Distributed Systems
Raft: multiple-choice review
Six questions that cut across the whole unit. Each one is a decision you make while operating a real Raft cluster — etcd, TiKV, Consul — not a definition to recite. Pick the answer a senior engineer defends on the incident call.
Confirm you can connect the pieces the lessons built separately: why majority quorum is a safety requirement, what “committed” really means, how the voting rule preserves history, why Raft halts under partition, and the production discipline that keeps the cluster alive.
A 5-node cluster commits entry 101 with a quorum of {A, B, C}. Leader A then crashes, and the new leader is elected by the quorum {C, D, E}. Why is entry 101 guaranteed to survive into the new term?

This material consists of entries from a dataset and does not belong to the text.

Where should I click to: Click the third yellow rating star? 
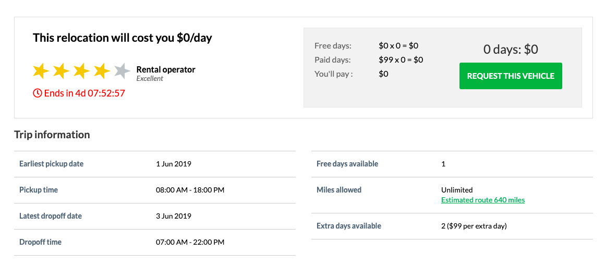click(82, 70)
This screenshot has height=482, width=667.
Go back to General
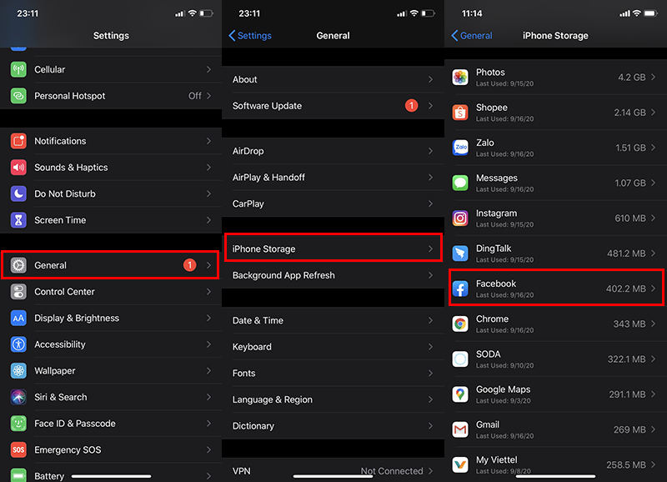point(471,36)
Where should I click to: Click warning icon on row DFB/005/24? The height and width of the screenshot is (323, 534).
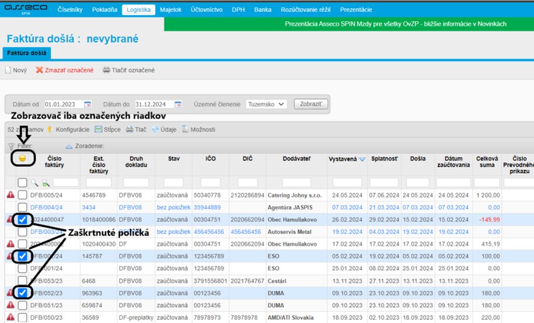tap(10, 195)
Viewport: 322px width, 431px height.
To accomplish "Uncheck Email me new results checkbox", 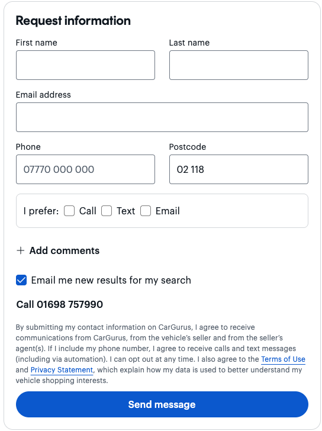I will [21, 280].
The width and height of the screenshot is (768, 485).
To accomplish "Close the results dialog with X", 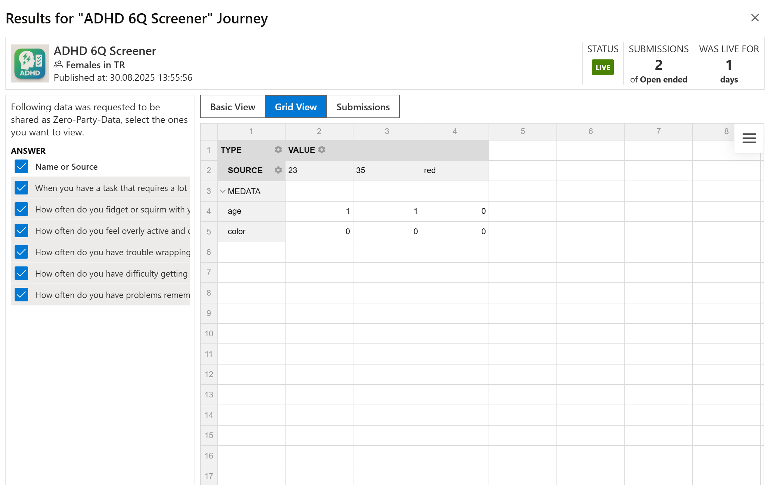I will (x=755, y=18).
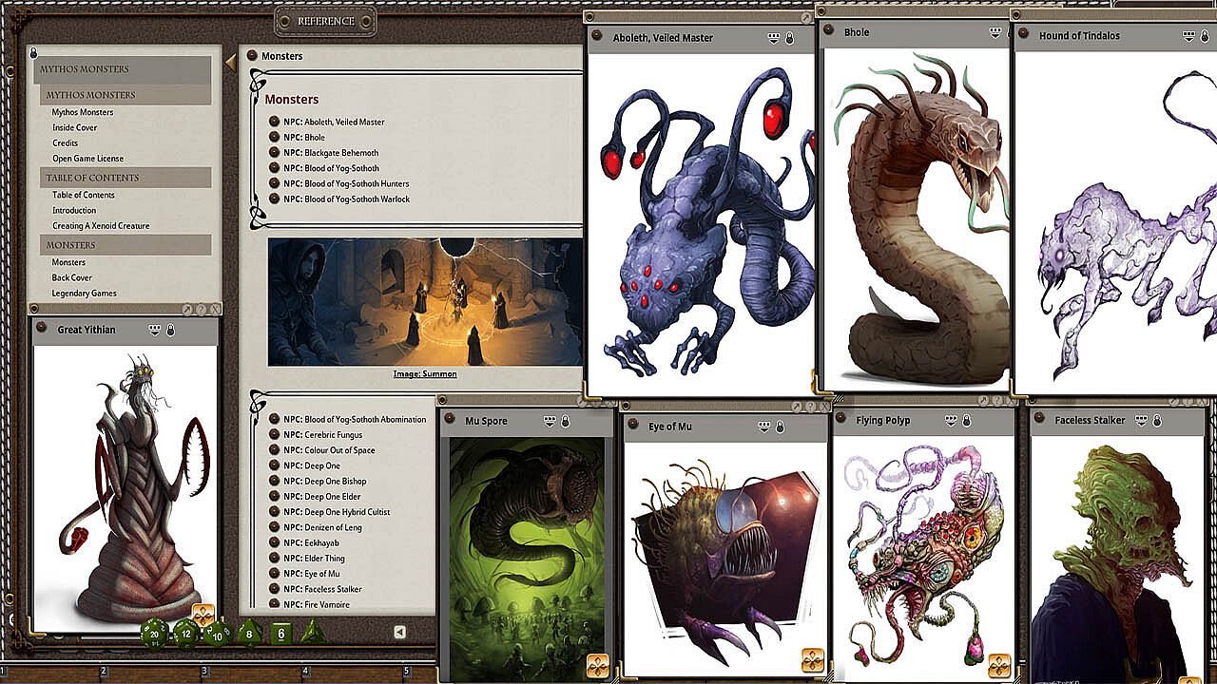The image size is (1217, 684).
Task: Click the d20 die icon
Action: coord(155,633)
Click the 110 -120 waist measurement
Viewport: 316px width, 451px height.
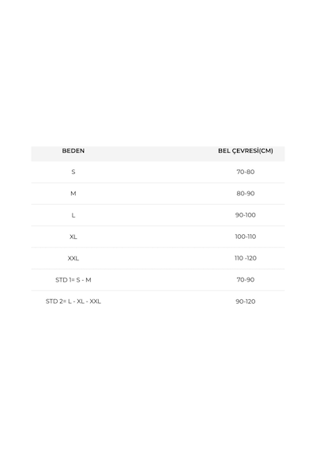coord(246,258)
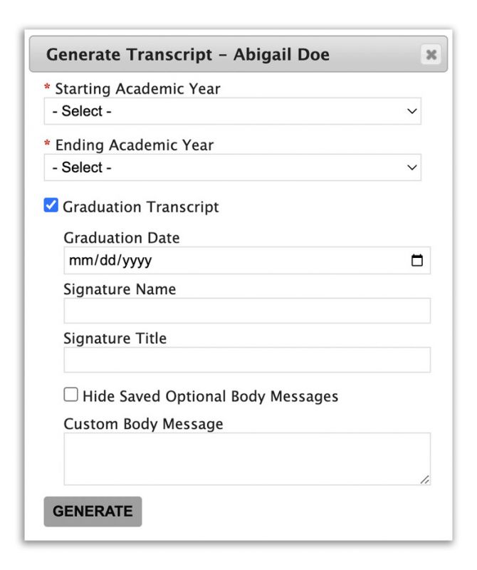Click the Ending Academic Year chevron arrow
This screenshot has width=477, height=570.
click(412, 167)
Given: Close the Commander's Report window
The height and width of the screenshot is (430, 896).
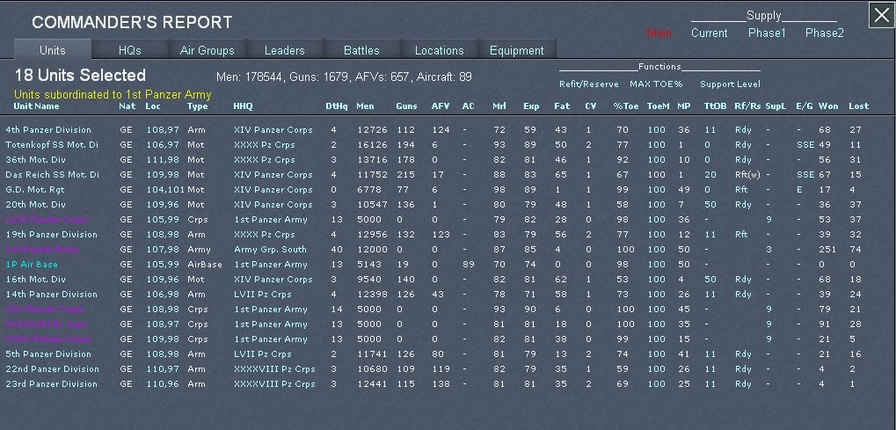Looking at the screenshot, I should (x=881, y=15).
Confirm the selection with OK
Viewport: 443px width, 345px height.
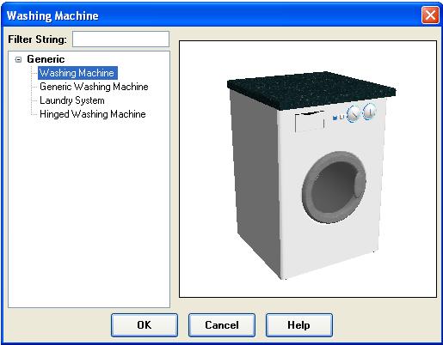pos(145,325)
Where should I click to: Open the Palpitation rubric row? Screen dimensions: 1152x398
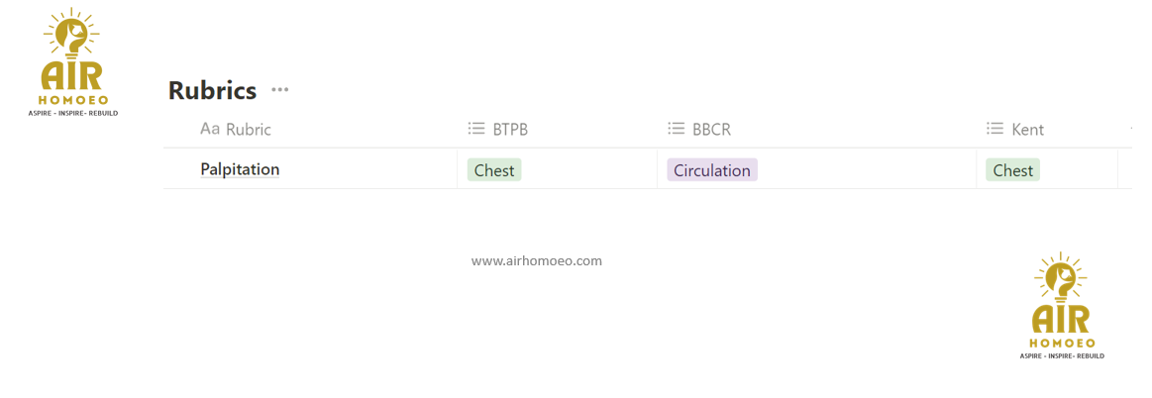point(240,169)
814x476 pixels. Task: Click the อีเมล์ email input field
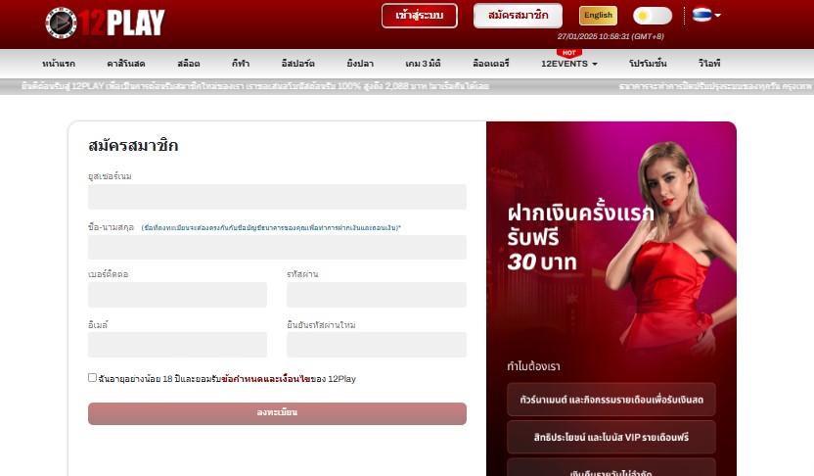[x=177, y=345]
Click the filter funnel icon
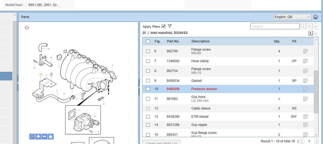The width and height of the screenshot is (323, 144). (170, 26)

A leader appends entry 200 to its own disk and fsyncs it, then crashes before any AppendEntries leaves the box. What is the correct statement about entry 200?
A node returns from a 30-minute partition. During that time it kept timing out and incrementing its term, so it now has a much higher term than the live leader but a stale log. Without pre-vote, what happens — and what does pre-vote change?
A network partition puts the current leader on the minority side, reaching only 1 of 4 other nodes. Clients on the leader's side get write timeouts; the majority side elects a new leader. Is this a bug?
An operator needs to grow a 3-node cluster to 5. They push the new 5-node config to every node in one atomic step, skipping joint consensus. What is the actual risk?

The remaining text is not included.